Выгородка с пятью дверями, дотошная в деталях, изображает студенческое общежитие с антуражем в духе шестидесятых, с порванными обоями и осыпавшейся штукатуркой, натуральной ванной, облезлой раковиной и старой газовой плитой.
Не меньшее (а может быть, даже большее) внимание к “духу времени” проявляется в костюмах актеров — в одежде, прическах, макияже.
Утрированный, дистиллированный мир шестидесятничества, между прочим похожий на ассамбляжи с последней выставки Дмитрия Гутова “Б/у”, — паутина или, точнее, желе раннего застоя, в котором застревает дюжина персонажей, разыгрывающих пластические этюды на темы учебы, влечения, увлечений, любви — все, вплоть до свадьбы, зачатия и рождения детей. Каскад смешных и изобретательных миниатюр, каждая из которых — законченная новелла.
Особенно точными и остроумными оказываются фрагменты, вполне в сорокинском стиле буквализирующие метафоры: “слепая любовь”, “дух веет, где хочет” (перышко, извлеченное из книги, летает, поддуваемое разными персонажами, передающими его по эстафете), “Россия — родина слонов” (прыгает слон), “воды отошли” (роженицы пускают пузыри).

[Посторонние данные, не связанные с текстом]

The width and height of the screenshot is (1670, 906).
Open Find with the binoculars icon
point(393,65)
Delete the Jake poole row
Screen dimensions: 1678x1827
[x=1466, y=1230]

Скрепляет чреду разрозненных фрагментов музыка Саймона и Гарфункеля, которую извлекают из всего, из чего только можно, — из магнитофона и радиоприемника, но и из трехлитровых бутылок: стоит только приоткрыть крышку — и музыка начинает сочиться и из оцинкованной ванночки, появившейся в финале, из наушников и из всех прочитанных и непрочитанных книг.
Музыка — дух вольницы и свободы, молодости и психического здоровья, оцинкованного надеждами на счастливое будущее, вот отчего все плавают и плескаются в децибелах, иллюстрирующих происходящее. Музыка Саймона и Гарфункеля интернациональна, не нуждается в переводе, в советскую пору ее извлекали из-под полы, делились порционным дефицитом и использовали подложкой для эротических томлений.
Идеальное время, идеализированная эпоха, в которую попадаешь методом погружения, — входя в зрительный в зал, ты проходишь по узкому коридору, завешенному старыми фотографиями, коридору на задах сценической выгородки, служащей машиной времени.
Однако спектакль не про “совок”, не про шестидесятников и шестидесятничество, он — про обобщенный образ прошлого, времени, когда деревья были большими. Абстрактный гуманизм, снимающий различия (музыка не нуждается в переводе) и лишенный социального пафоса, он снова, который раз, — про повседневность, которая, истончившись, исчезла. Он про само “вещество жизни”, которое буйствует на наших глазах, расцветает нешуточными страстями, чтобы потом исчезнуть вместе с музыкой, — ведь оно такое же неуловимое, как та самая музыка или волны радиоэфира: его включить — что вены отворить.
“У вечности ворует всякий, а вечность — как морской песок...” Песка много, бесконечный пляж оттенков и вариаций, люди проживают свои смешные жизни для того, чтобы однажды...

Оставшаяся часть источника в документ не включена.